Spread-Spectrum A radio broadcasting technique whereby the signal energy is spread over a range of carrier frequencies rather than a single carrier, this technique uses much less energy pr. information unit than if a traditional carrier method is used.
Squawker = Midrange driver A term for a midrange or an upper midrange driver in a multi loudspeaker cabin or setup, or an intercom and PA loudspeaker, this word is only used in the USA and not much these days. The word squawker has a broader meaning in American English than it has in normal English, one of the meanings is similar to the UK word whinger and was used colloquially to cover intercom system loudspeakers. The intercom systems usually where single drivers with a range limited to what is needed to make a human voice intelligible and those drivers have superficial similarities to a midrange speaker in a classic 3 way setup, such as those commonly used in movie theaters around the USA at the time so the name stuck.

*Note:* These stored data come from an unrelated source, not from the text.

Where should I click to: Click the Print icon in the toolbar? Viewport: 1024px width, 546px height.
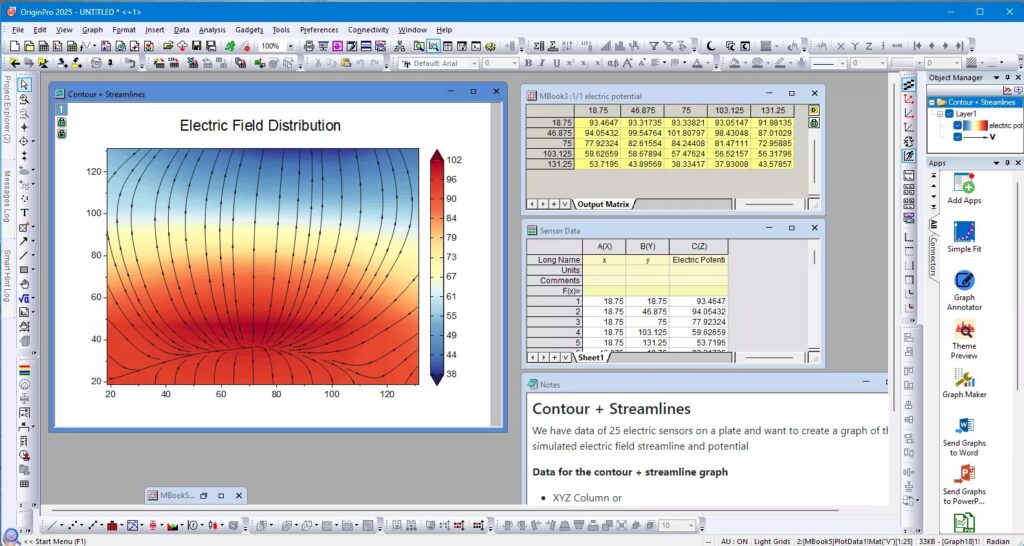pyautogui.click(x=309, y=46)
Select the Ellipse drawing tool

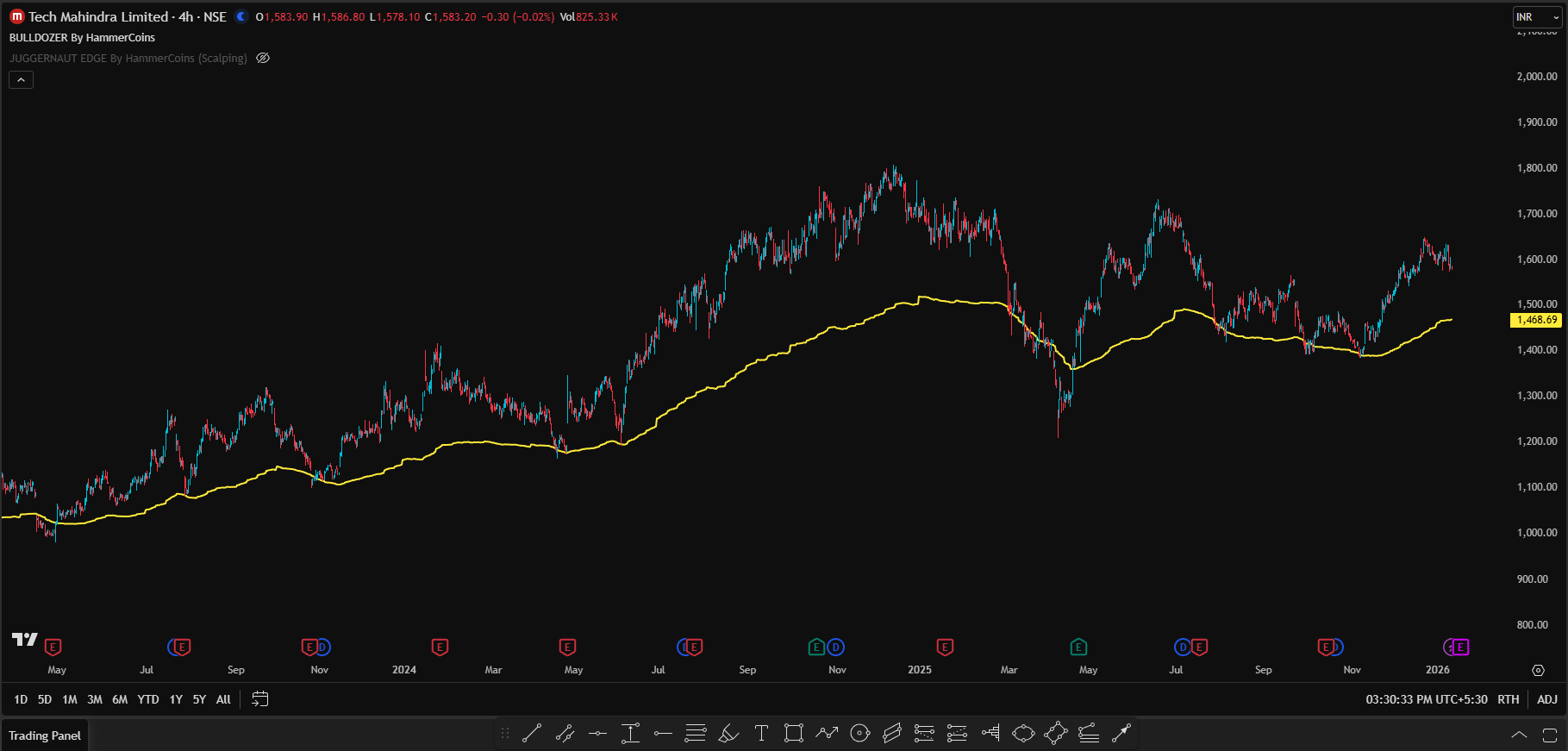(x=1023, y=733)
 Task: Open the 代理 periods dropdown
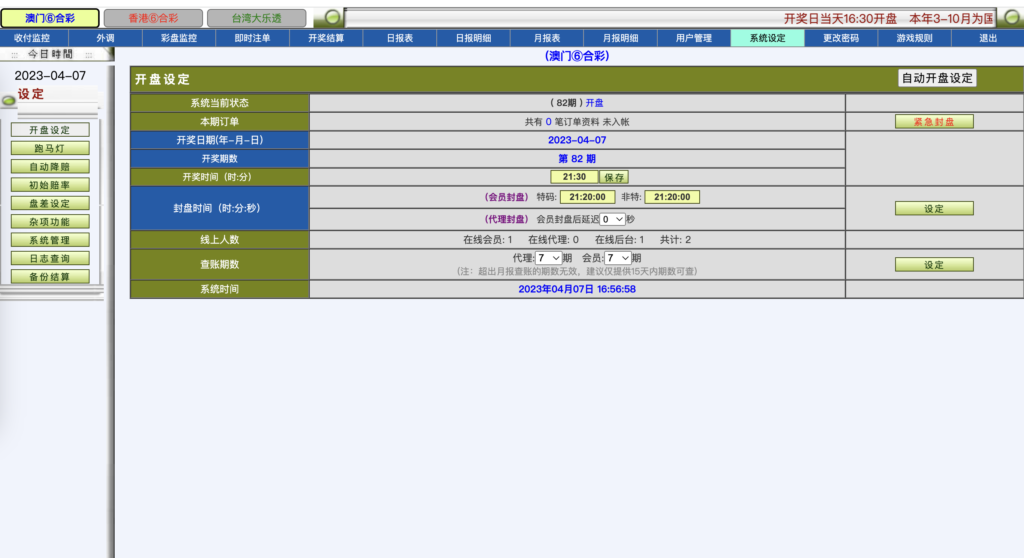click(x=548, y=258)
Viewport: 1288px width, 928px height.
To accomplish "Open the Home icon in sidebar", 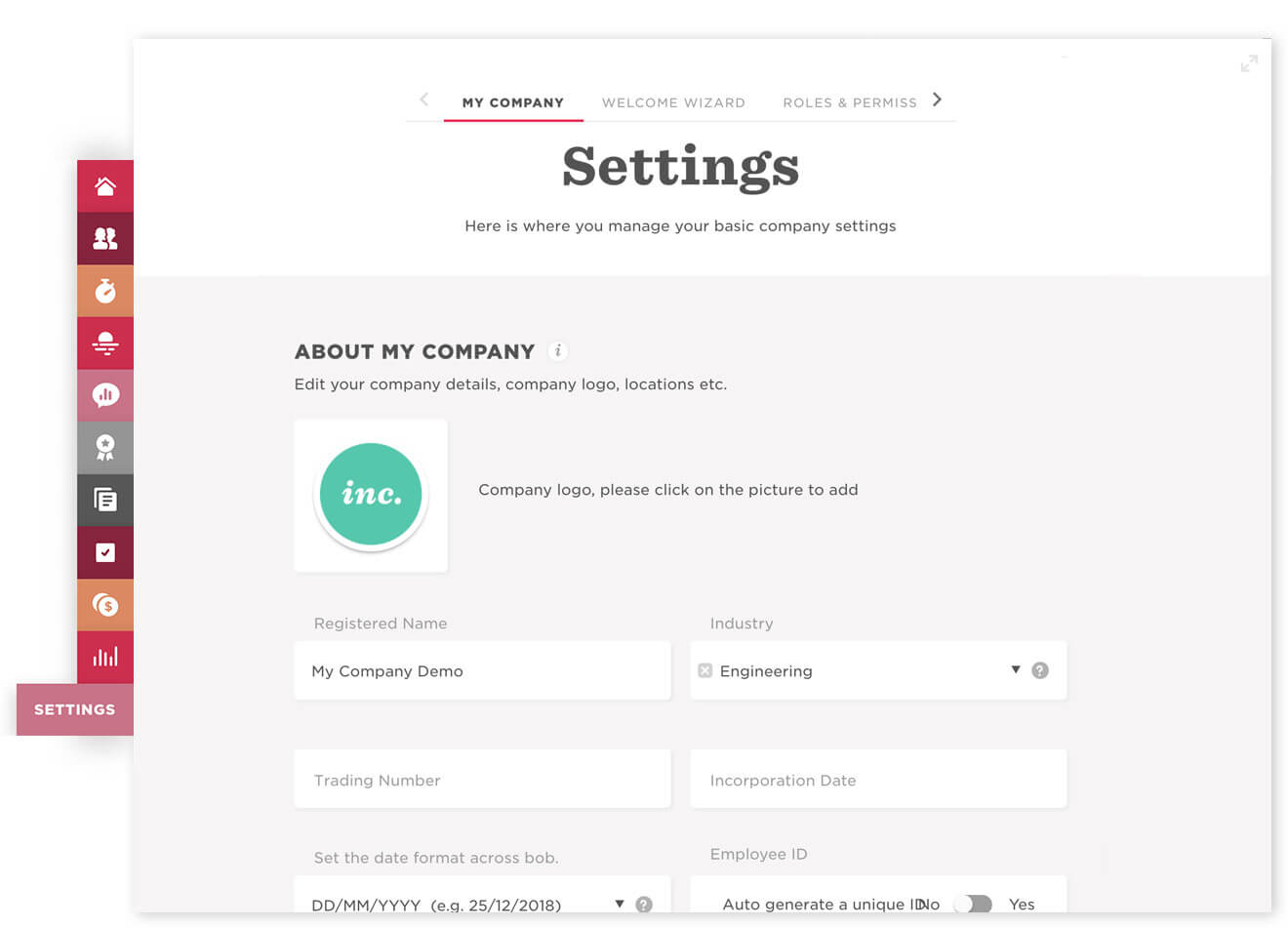I will click(105, 186).
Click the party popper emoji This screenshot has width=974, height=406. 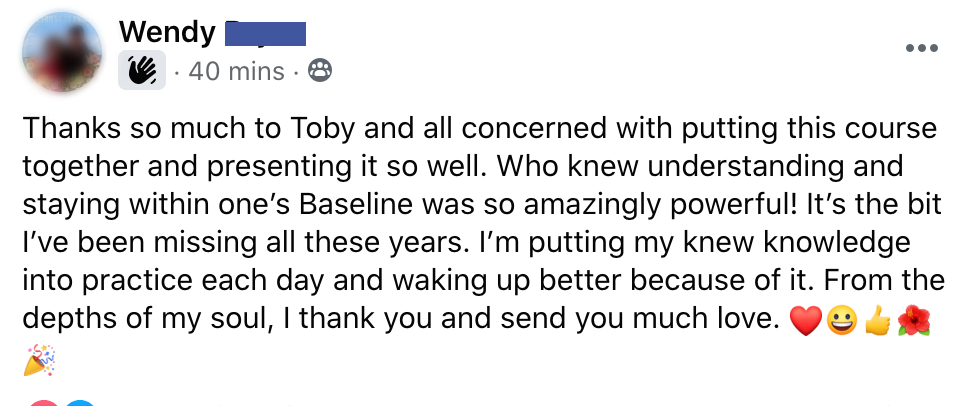click(39, 360)
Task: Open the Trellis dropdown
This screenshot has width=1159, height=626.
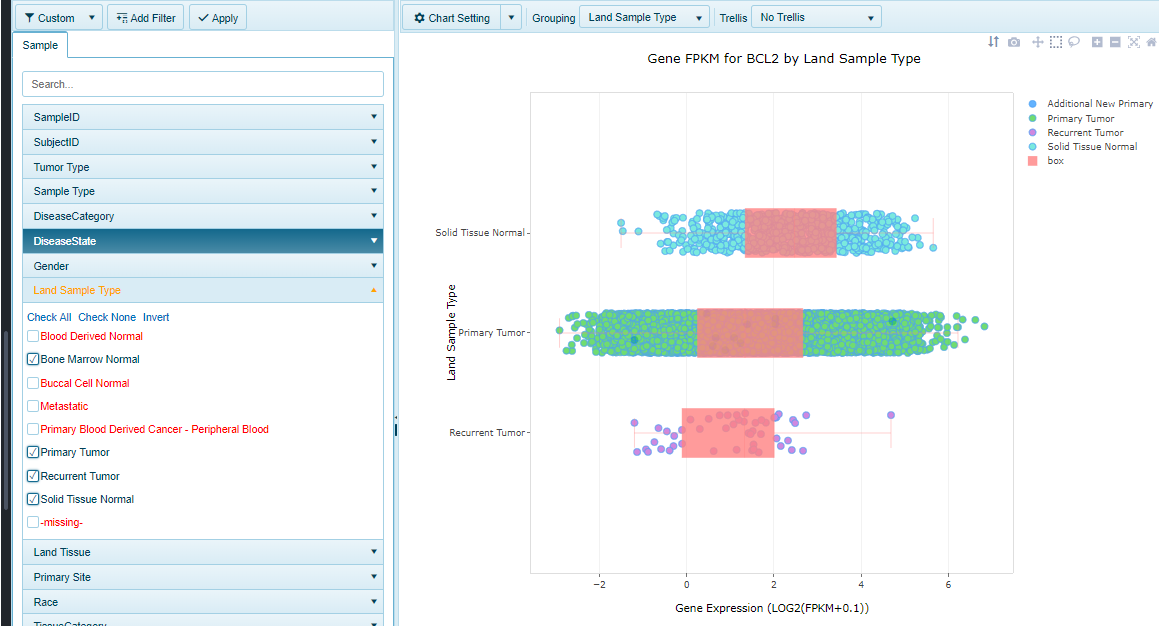Action: click(x=817, y=18)
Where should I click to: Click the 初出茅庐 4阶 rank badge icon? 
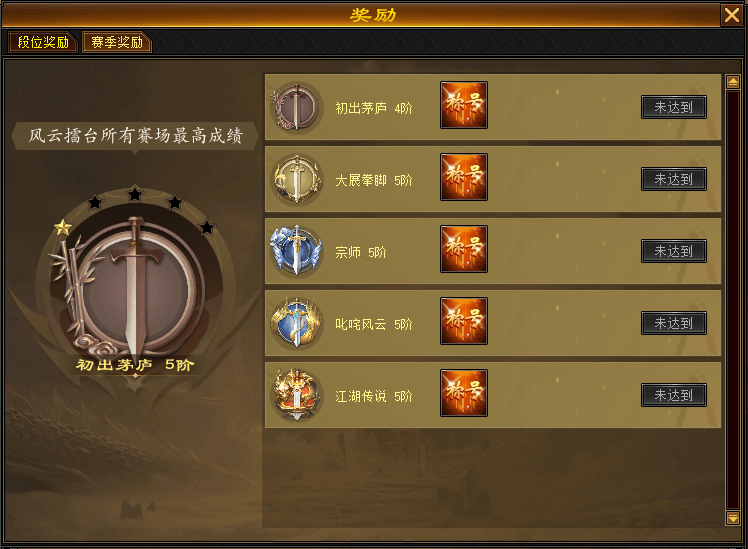click(295, 107)
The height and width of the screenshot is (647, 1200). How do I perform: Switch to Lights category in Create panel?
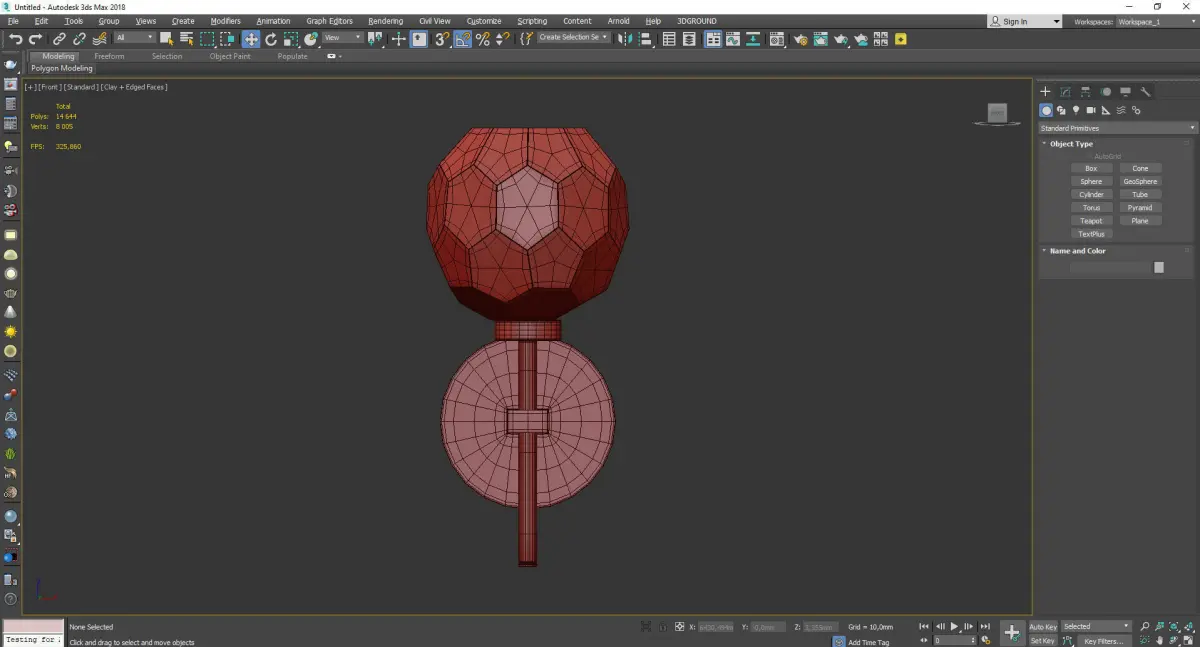click(1076, 110)
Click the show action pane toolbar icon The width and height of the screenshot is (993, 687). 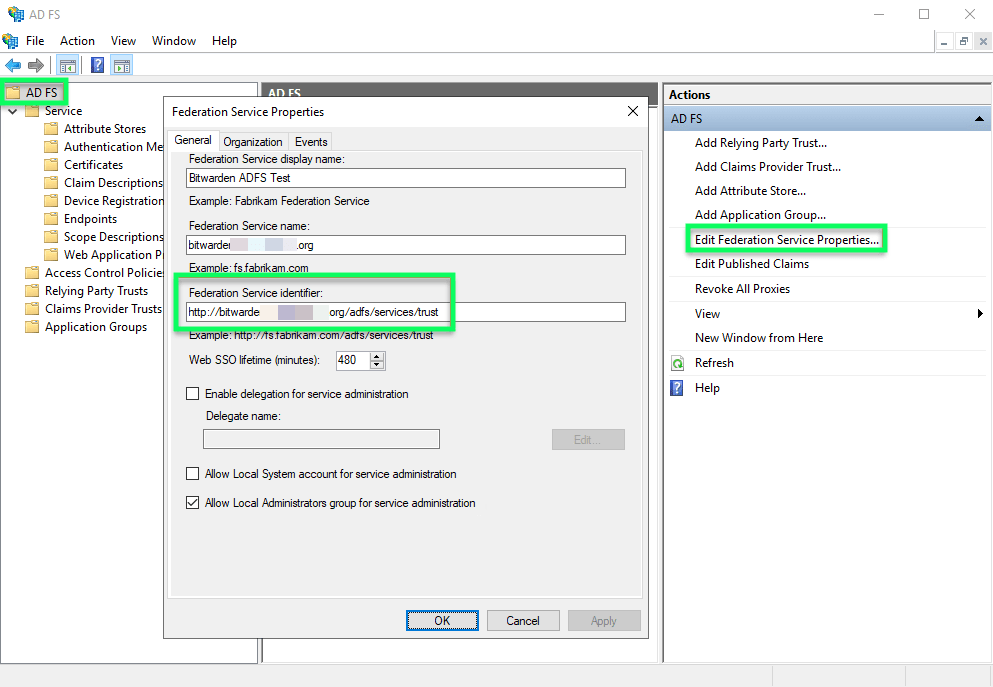122,64
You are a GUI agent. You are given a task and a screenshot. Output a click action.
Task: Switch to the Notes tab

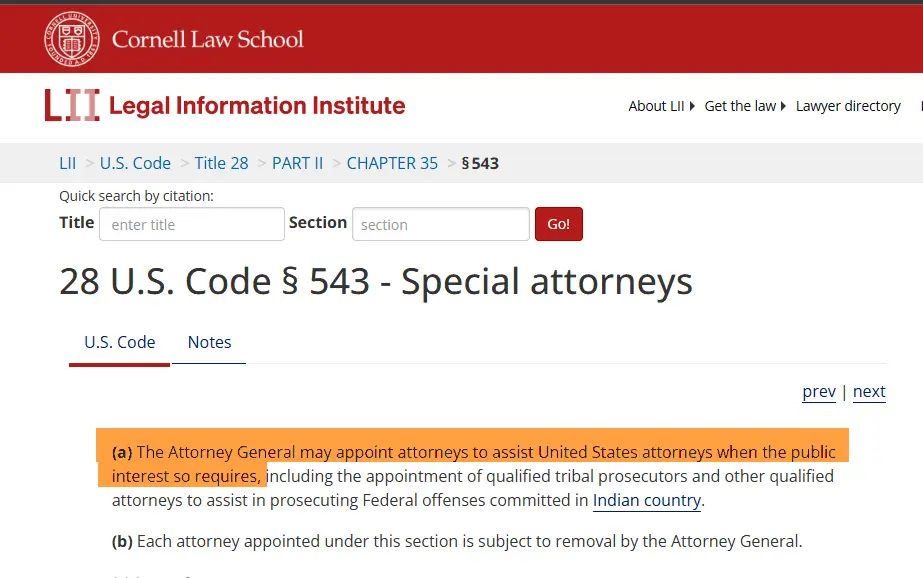209,342
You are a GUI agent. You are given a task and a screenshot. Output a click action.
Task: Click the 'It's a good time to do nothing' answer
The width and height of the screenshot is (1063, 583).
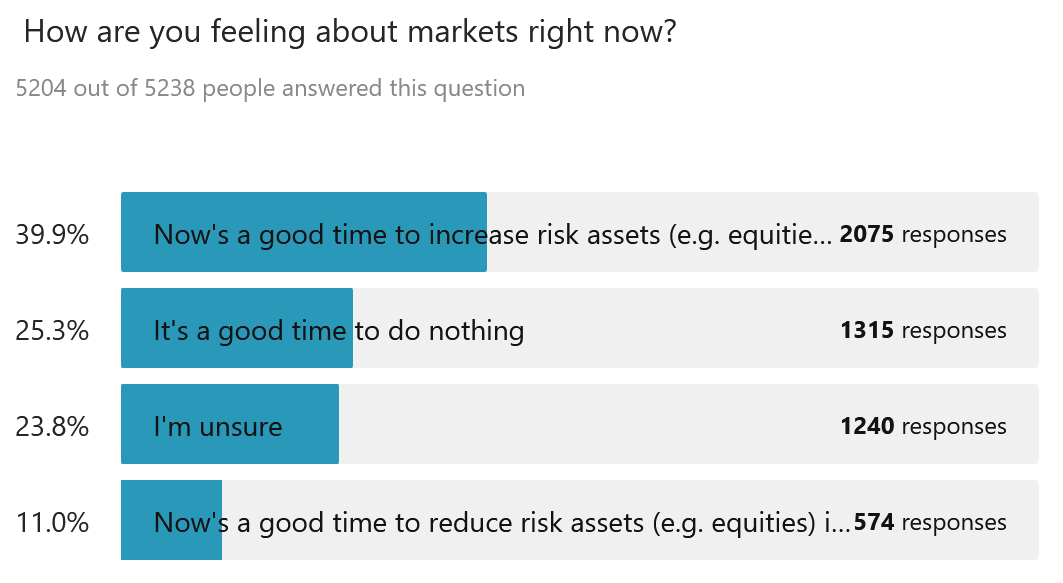click(338, 331)
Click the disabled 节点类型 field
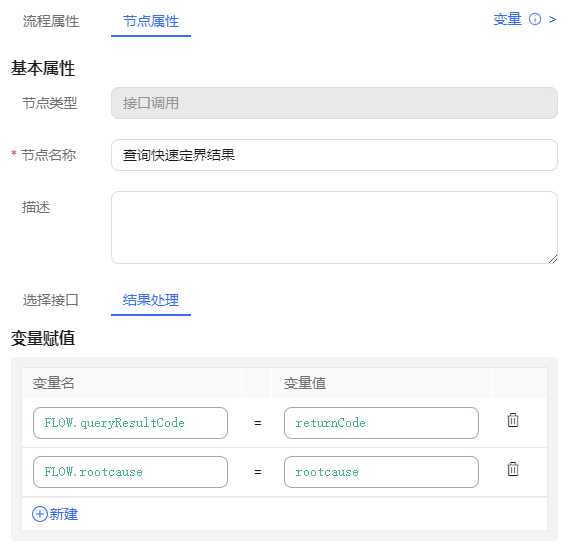Viewport: 571px width, 547px height. [x=334, y=103]
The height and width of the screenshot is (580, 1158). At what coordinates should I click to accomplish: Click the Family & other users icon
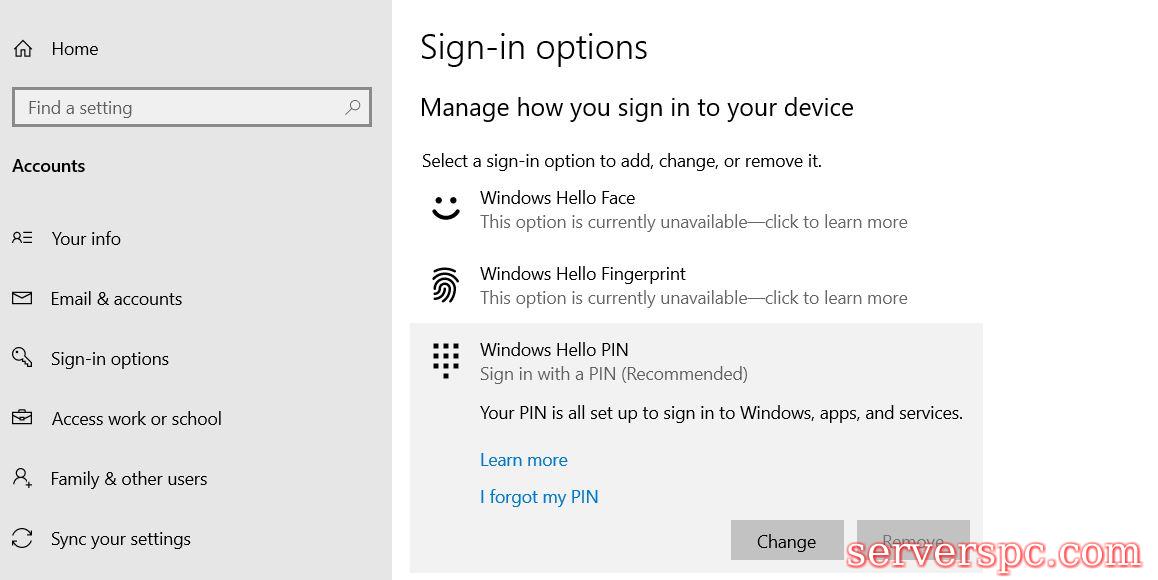tap(22, 478)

Stereo = Stereophony Any audio system that attempts to give directional information or appear to do so, or in other words the opposite to Mono and not a term that is to be specifically applied to 2 channel systems only. While this term covers 2 dimensional system like the familiar Binaural systems and the various multichannel and Matrix systems commonly referred to as surround sound systems, it is debatable if the term covers 3D systems such as 4 channel Ambisonics or the "Tomita Quad" systems and it was not the intention of the people that coined the term. Common usage/slang : As a synonym for a music system and in the 60's as a synonym for hi-fi.
Student Amplifier European audiophile slang from the 70's and 80's, a student amp is a plain looking, fairly cheap integrated amplifier with some audiophile pretensions and a built in resettable speaker protection fuse, the fuse was what actually lead to the nickname but this feature was deemed necessary so that intoxicated or otherwise mentally incapable party animals (e.g. students) would not damage their loudspeakers, but at the time the average price of a loudspeaker was in real terms much higher than it is now making a defunct speaker something of a minor financial blow.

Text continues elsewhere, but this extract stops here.